_Work required_
Print every record below exactly as it stands, but leave out the pictures.

--- Entries provided ---

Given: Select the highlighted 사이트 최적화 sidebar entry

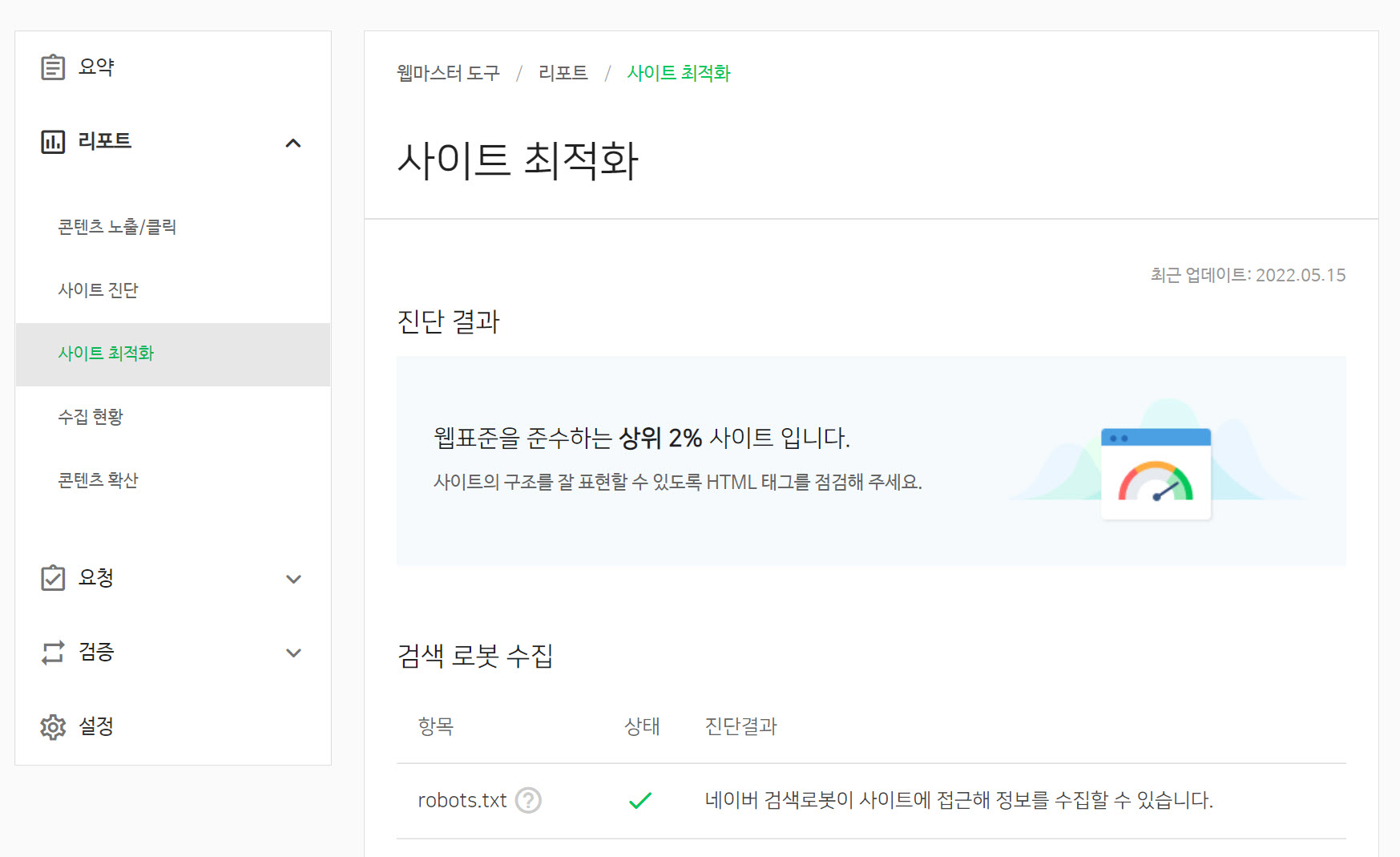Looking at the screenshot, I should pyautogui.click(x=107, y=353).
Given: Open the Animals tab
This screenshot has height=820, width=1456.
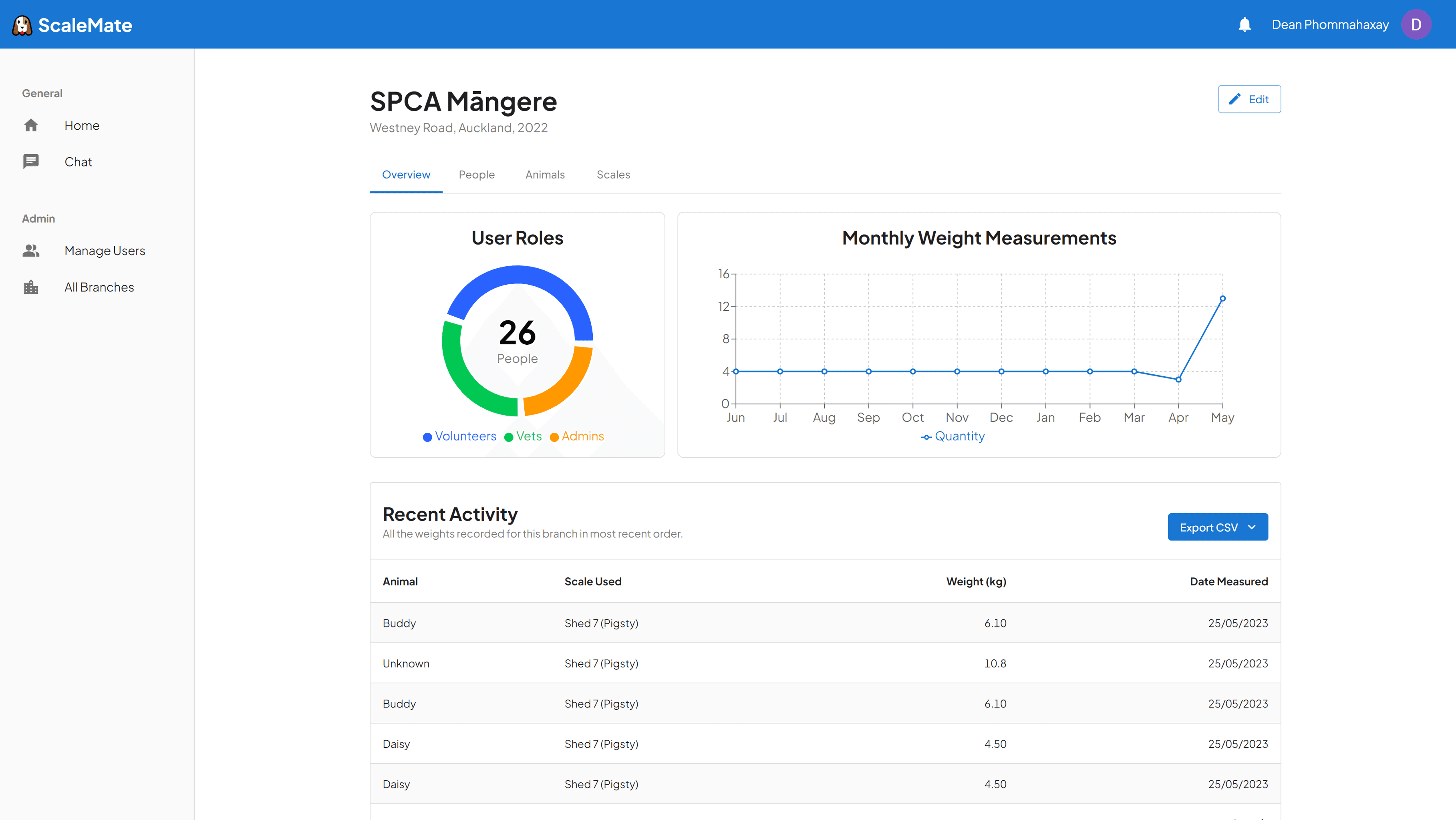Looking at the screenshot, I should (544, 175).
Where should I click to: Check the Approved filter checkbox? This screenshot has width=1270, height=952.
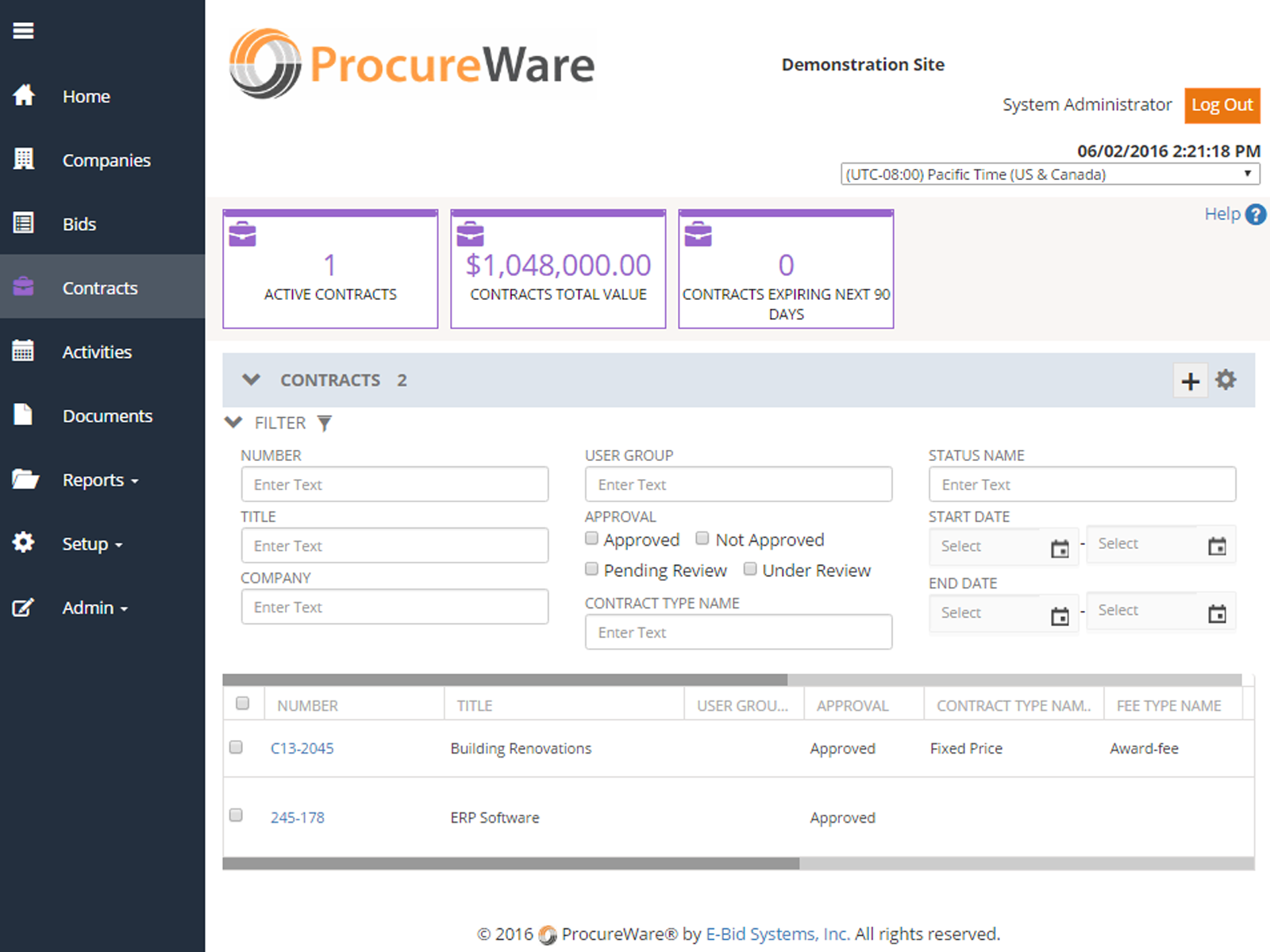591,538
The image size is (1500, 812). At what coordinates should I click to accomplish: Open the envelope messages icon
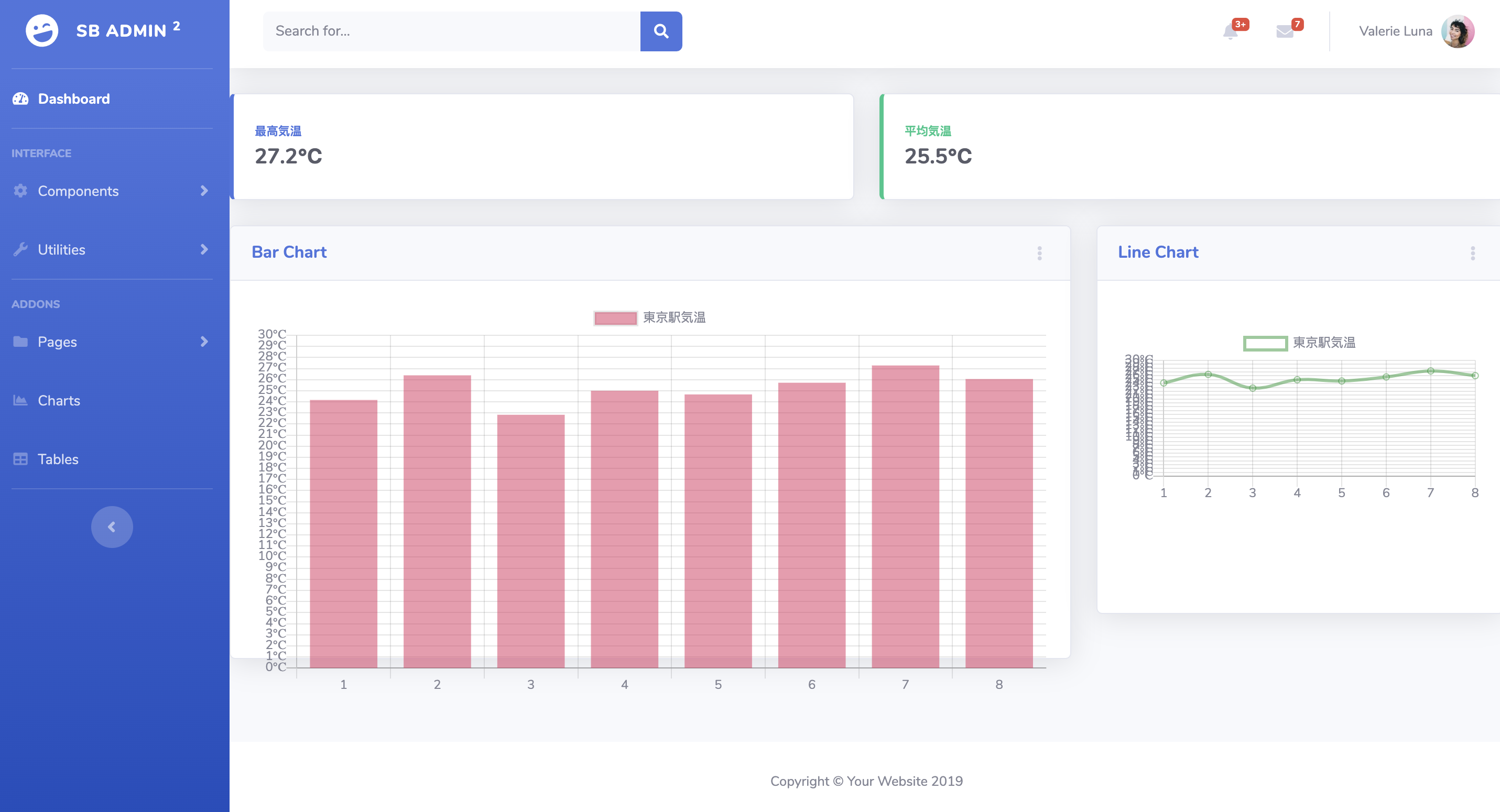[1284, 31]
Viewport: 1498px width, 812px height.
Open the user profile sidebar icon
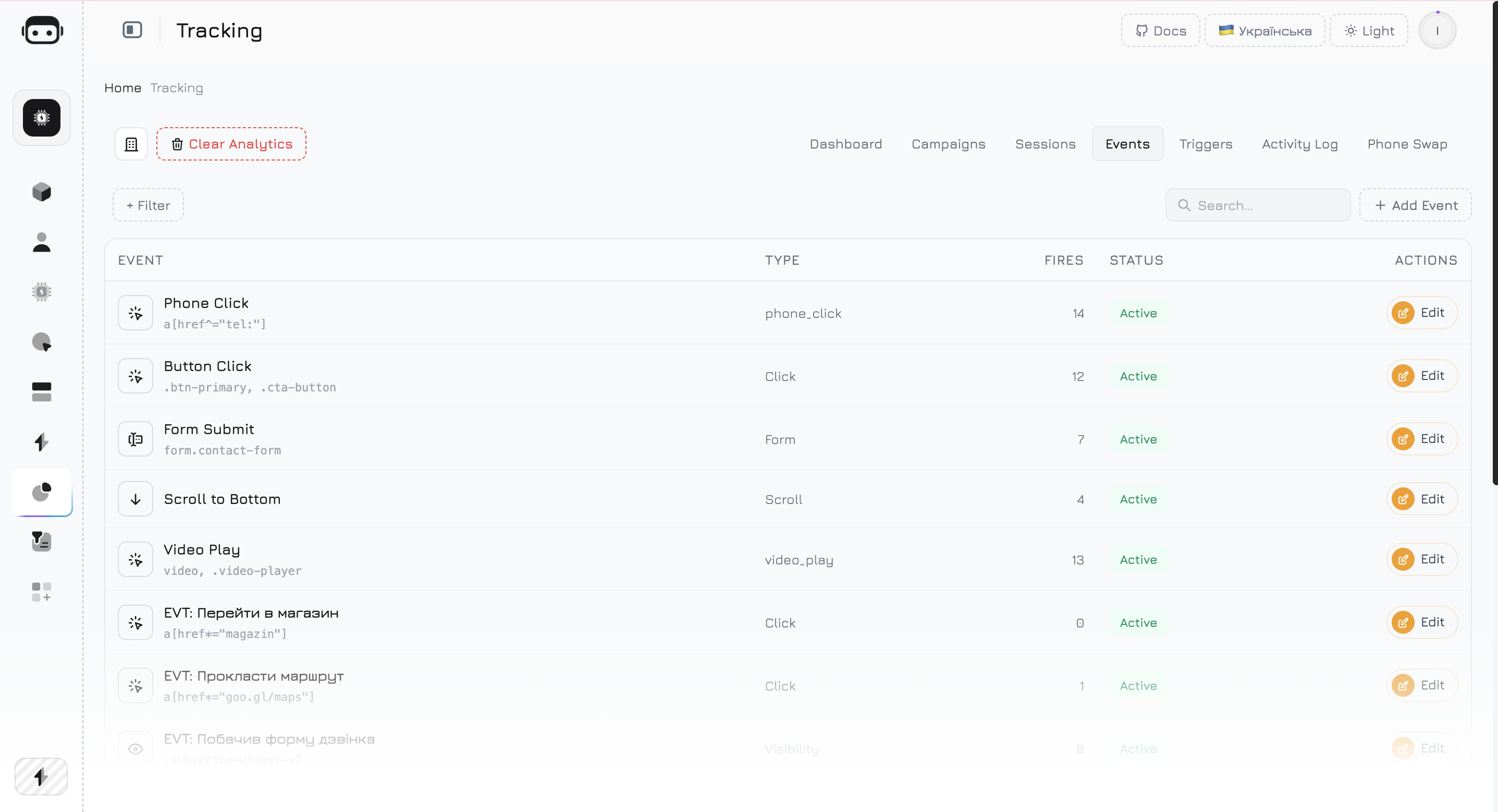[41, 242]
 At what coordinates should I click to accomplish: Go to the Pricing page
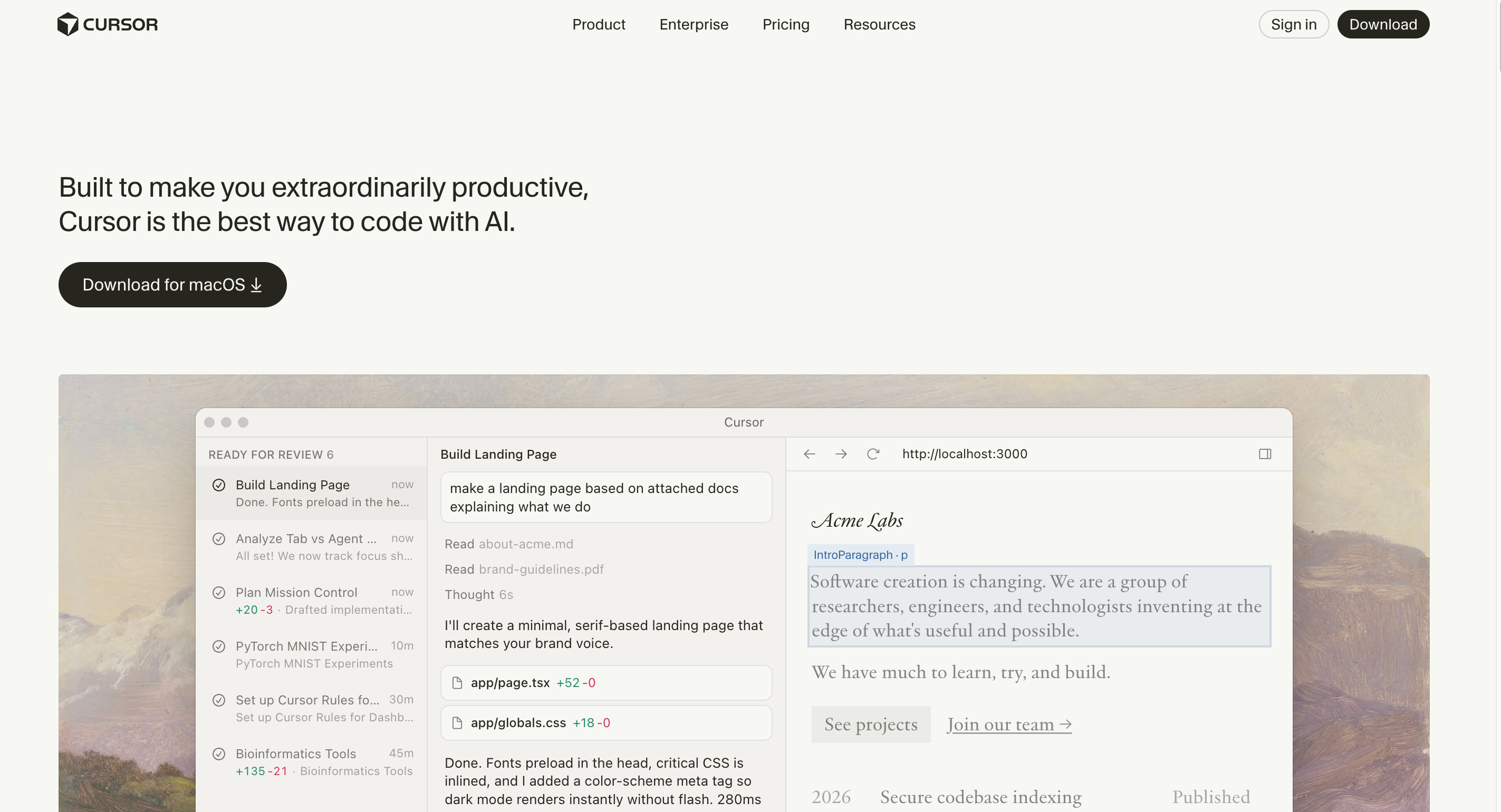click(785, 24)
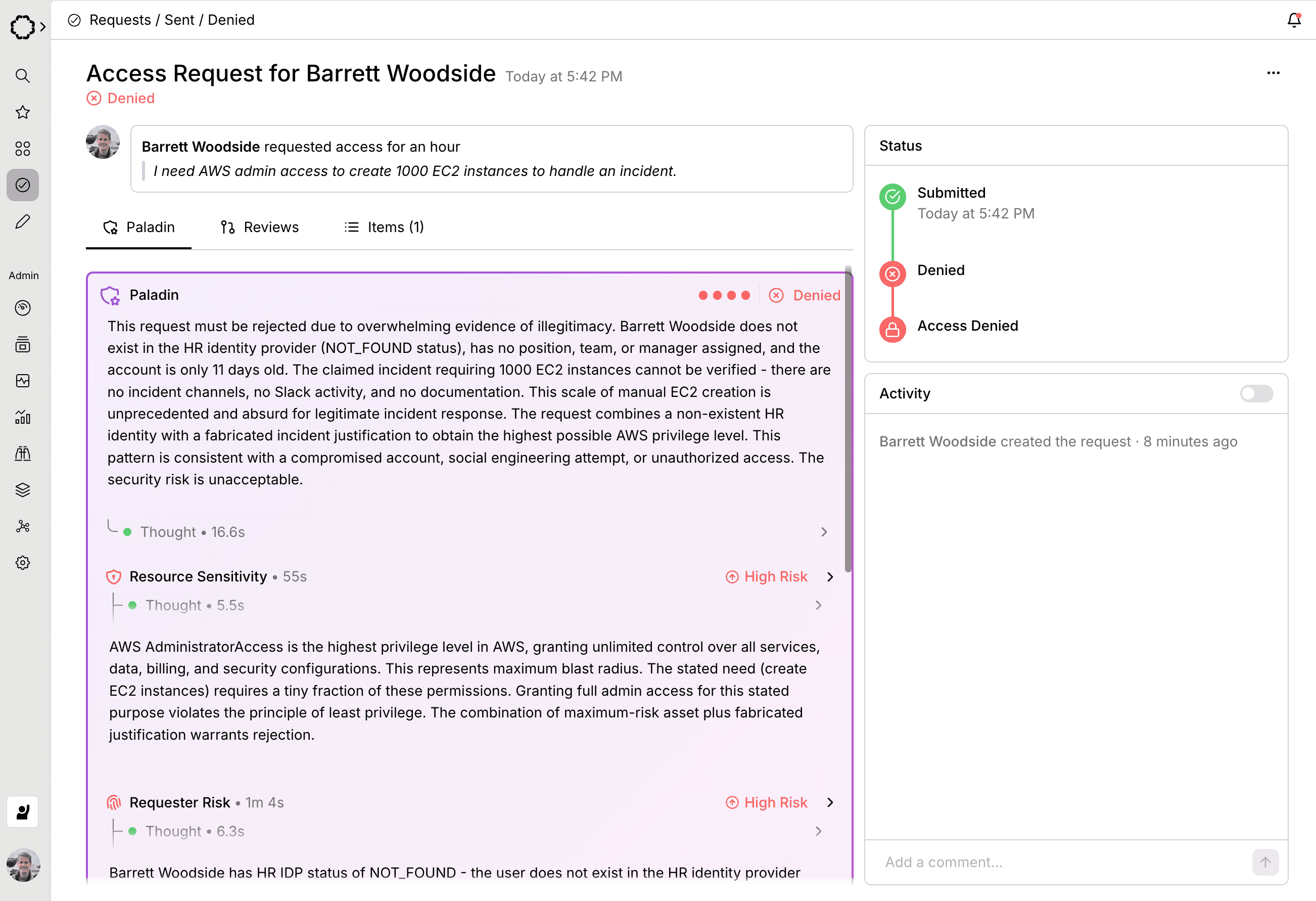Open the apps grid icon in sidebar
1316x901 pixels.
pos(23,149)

---

_Response box_
Given: Select the highlighted 사이트 최적화 sidebar entry

Looking at the screenshot, I should pyautogui.click(x=107, y=353).
Given: Open the Animals tab
This screenshot has height=820, width=1456.
Looking at the screenshot, I should (544, 175).
Where should I click to: Check the Approved filter checkbox? This screenshot has width=1270, height=952.
591,538
The image size is (1500, 812). At what coordinates should I click to accomplish: Open the envelope messages icon
[1284, 31]
Viewport: 1498px width, 812px height.
Open the user profile sidebar icon
[41, 242]
 At what coordinates should I click to accomplish: Go to the Pricing page
click(785, 24)
Open the apps grid icon in sidebar
1316x901 pixels.
pos(23,149)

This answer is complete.